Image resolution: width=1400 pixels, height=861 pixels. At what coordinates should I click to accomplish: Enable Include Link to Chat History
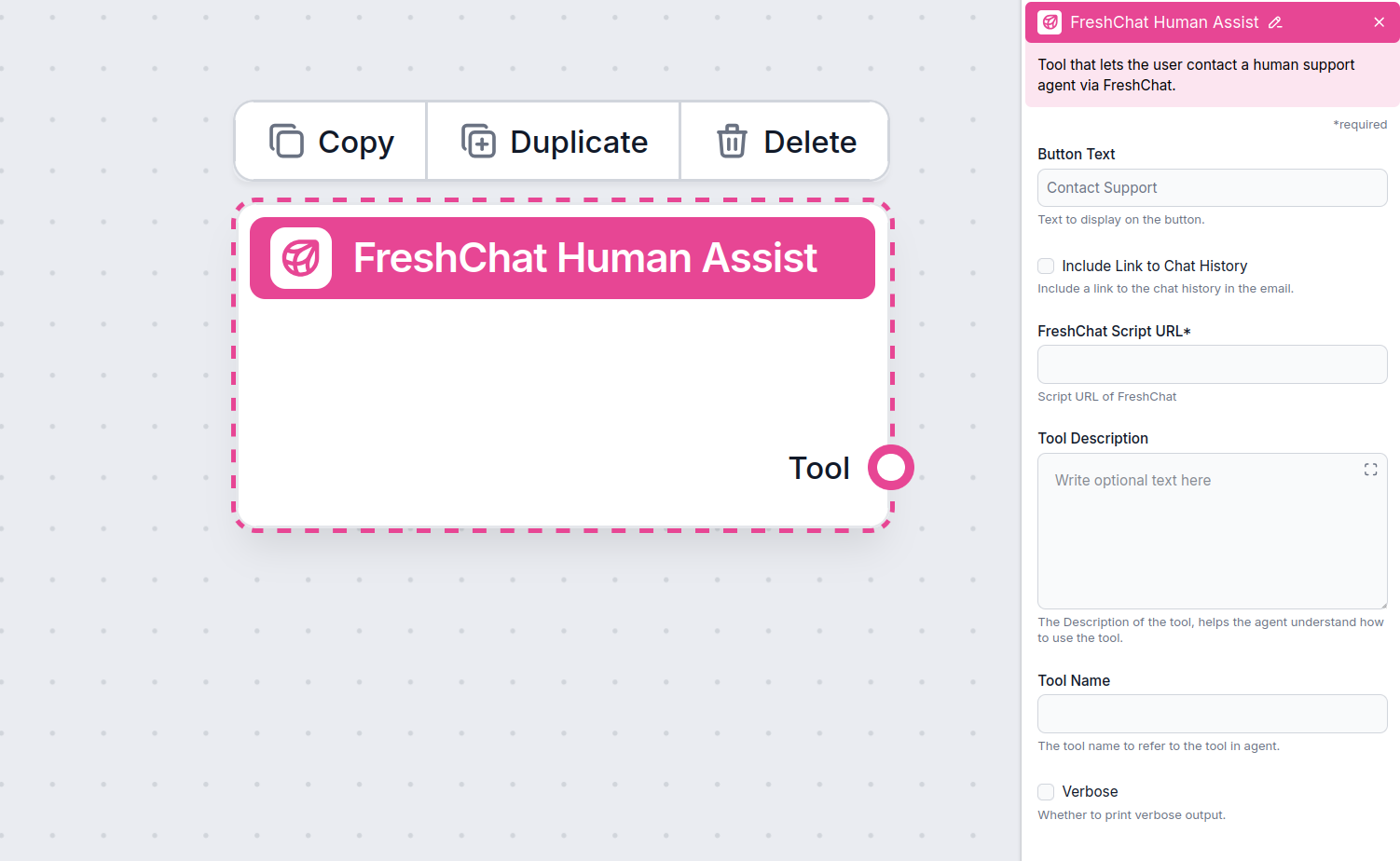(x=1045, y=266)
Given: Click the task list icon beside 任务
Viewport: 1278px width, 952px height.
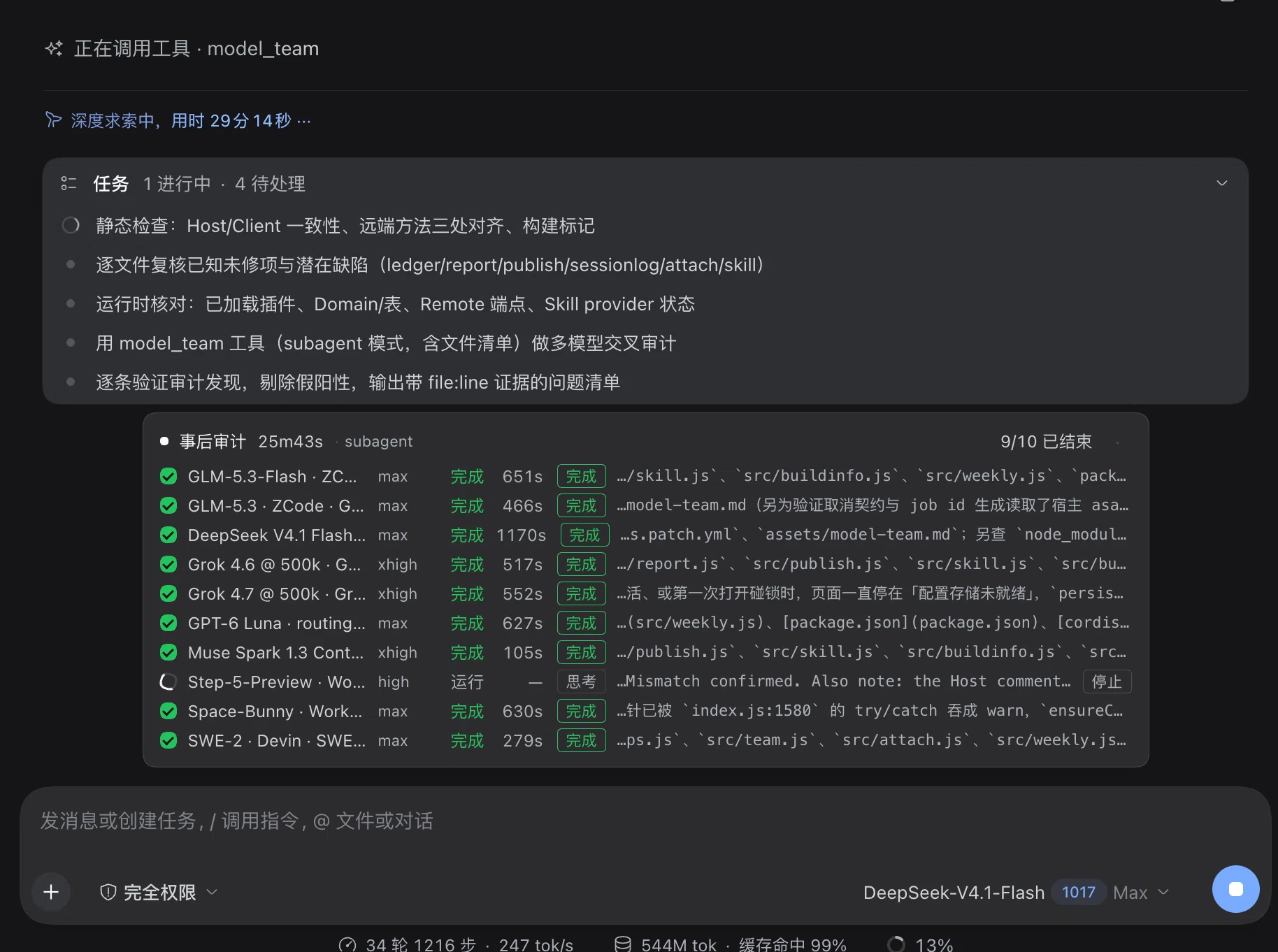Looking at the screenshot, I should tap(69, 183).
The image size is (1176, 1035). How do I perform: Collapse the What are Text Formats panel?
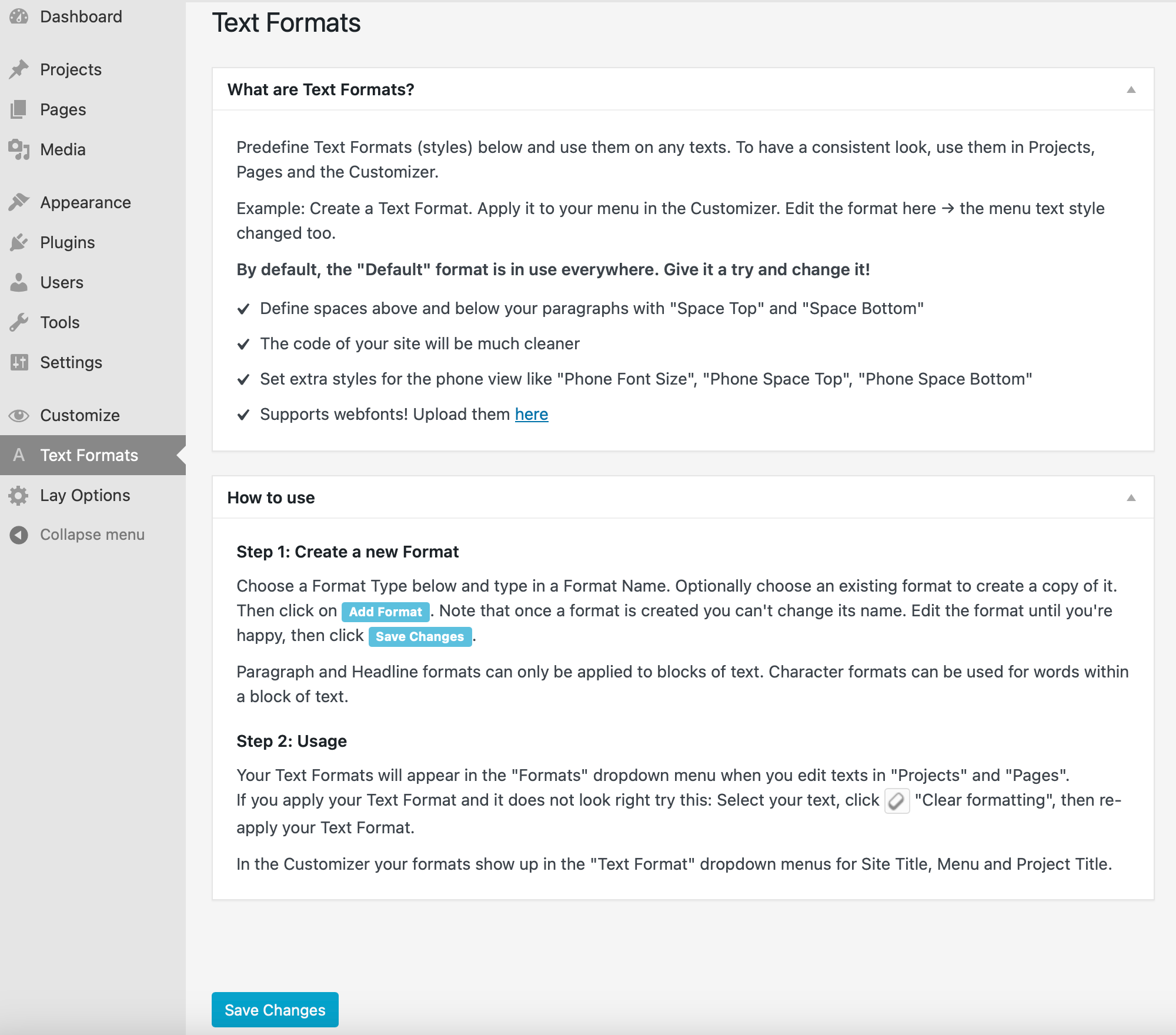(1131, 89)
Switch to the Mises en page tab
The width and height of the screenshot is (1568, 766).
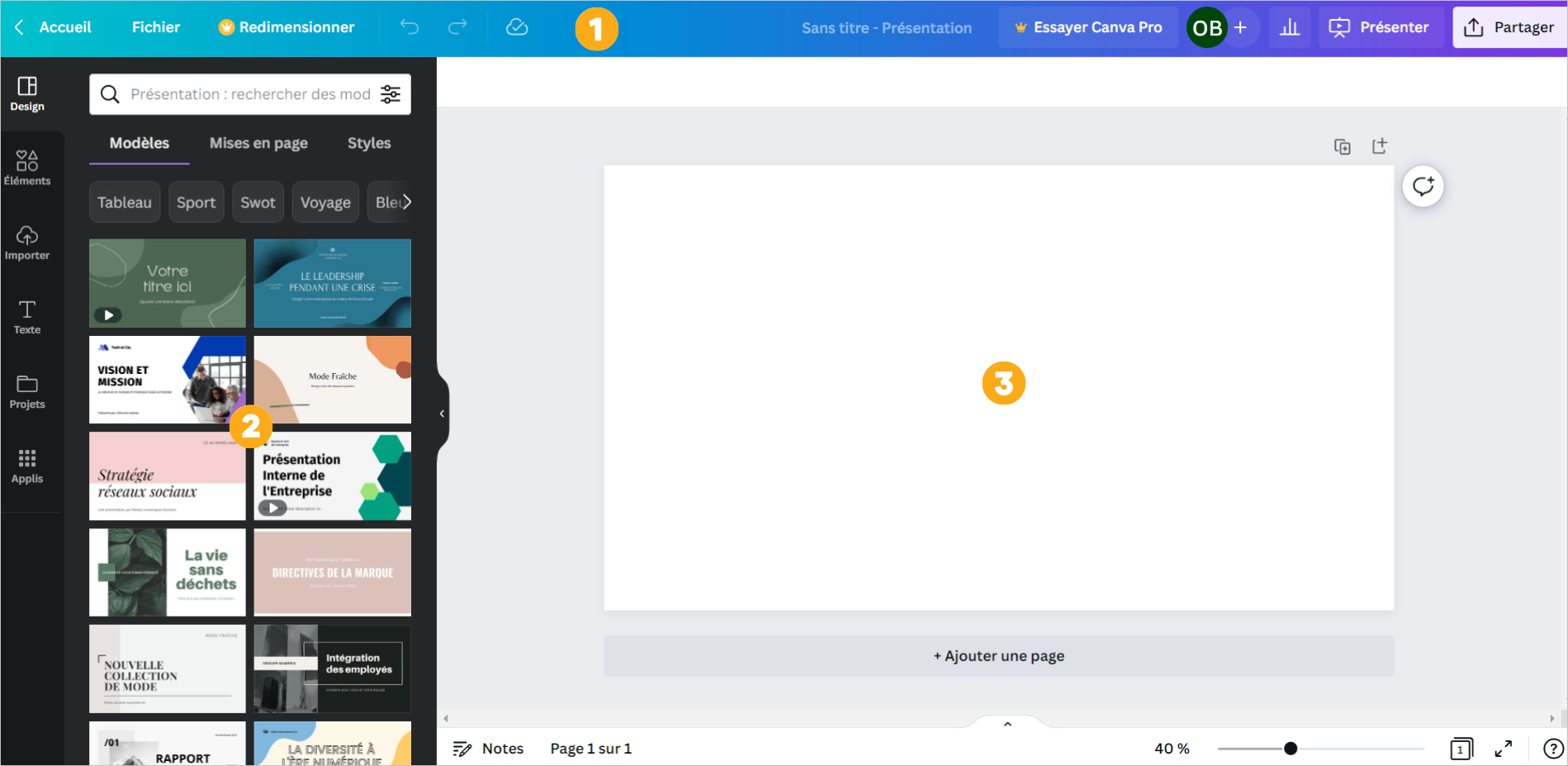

Task:
Set out the text of the items above as a Markdown table with two columns, "No." and "Text". Give each non-blank line its own row with its number, and leave the pictures out.

Response to the task:
| No. | Text |
|---|---|
| 1 | Image resolution: width=1400 pixels, height=861 pixels. At what coordinates should I click to accomplish: Enable Include Link to Chat History |
| 2 | (x=1045, y=266) |
| 3 | Given: Click the task list icon beside 任务 |
| 4 | Viewport: 1278px width, 952px height. |
| 5 | Looking at the screenshot, I should tap(69, 183). |
| 6 | The image size is (1176, 1035). How do I perform: Collapse the What are Text Formats panel? |
| 7 | (1131, 89) |
| 8 | Switch to the Mises en page tab |
| 9 | The width and height of the screenshot is (1568, 766). |